Gambling operators in Kenya are in for a financially taxing surprise. President Uhuru Kenyatta has signed a 35% gambling tax rate into law earlier in June 2017.
The rate is much lower than the initial proposal by the Secretary for the National Treasury, Henry Rotich. Rotich had originally proposed that the tax rate is raised to a massive 50%. The president, however, signed the Finance Bill for 2017 a few days after he had refused a previous proposal which he felt was not high enough.
The Effects of the Gambling Tax in Kenya
Before the new gambling tax law was passed, gambling operators were paying a much lower rate. Lotteries were paying 5% tax, bookmakers, 7.5% tax, casinos, 12% and competitions were paying 15% tax.
At an online town hall in April 2017, the president had said that “We were very concerned about betting among school-goers so we made it difficult for the people to bet. We want people who bet to have their money go to constructive projects through tax.”

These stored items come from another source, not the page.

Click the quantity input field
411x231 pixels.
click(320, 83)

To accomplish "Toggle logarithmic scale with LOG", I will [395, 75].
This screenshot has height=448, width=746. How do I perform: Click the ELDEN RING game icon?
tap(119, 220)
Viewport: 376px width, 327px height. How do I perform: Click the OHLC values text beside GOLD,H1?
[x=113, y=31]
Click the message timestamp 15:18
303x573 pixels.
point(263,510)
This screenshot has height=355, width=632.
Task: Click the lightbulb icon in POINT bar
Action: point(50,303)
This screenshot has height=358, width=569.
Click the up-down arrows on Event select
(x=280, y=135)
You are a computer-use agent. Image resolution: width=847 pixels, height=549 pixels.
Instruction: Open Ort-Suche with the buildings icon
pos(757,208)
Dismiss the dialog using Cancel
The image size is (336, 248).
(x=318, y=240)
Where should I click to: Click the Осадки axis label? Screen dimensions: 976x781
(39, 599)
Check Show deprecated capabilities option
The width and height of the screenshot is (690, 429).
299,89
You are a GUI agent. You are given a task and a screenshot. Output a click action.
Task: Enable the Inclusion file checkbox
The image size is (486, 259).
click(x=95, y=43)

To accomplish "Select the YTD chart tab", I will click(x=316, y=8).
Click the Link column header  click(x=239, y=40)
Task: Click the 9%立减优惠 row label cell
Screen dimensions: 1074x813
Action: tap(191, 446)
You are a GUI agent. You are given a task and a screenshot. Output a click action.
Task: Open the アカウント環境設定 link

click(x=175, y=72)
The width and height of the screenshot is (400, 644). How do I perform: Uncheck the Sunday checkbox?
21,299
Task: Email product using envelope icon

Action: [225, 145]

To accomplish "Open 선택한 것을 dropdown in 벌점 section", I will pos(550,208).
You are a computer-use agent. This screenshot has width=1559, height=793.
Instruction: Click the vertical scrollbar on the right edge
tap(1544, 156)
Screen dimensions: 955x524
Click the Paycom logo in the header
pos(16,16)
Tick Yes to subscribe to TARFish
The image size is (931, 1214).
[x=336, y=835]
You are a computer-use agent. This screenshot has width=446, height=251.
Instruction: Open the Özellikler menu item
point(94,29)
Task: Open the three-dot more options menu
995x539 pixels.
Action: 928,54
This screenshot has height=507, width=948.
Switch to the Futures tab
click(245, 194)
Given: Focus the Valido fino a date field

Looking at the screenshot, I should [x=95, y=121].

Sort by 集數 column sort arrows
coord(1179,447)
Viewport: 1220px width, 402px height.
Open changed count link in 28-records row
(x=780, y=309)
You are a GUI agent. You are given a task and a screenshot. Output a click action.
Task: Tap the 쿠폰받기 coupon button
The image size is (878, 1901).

Gambling Operators Pullback
Ronald Karauri, who is the firm’s CEO told Kenyan news sources that “The expected financial projection will force the closure of firms and that there’s no company in the country which has the capacity of complying with the tax. The tax bracket is not fair as some operators can barely sustain their businesses.”
Wanja Gikonyo, Betway’s Kenyan head, said that the impact of the tax increase may stretch beyond current gaming providers and may discourage investors, leading them to neighbouring countries.
Kenyan Tax Law Effects
Gambling operators feel that the change will instead side-track Kenyan gamblers to international operators as well illegal gambling practices. On the job front, operators foresee job losses which may negatively impact other industries.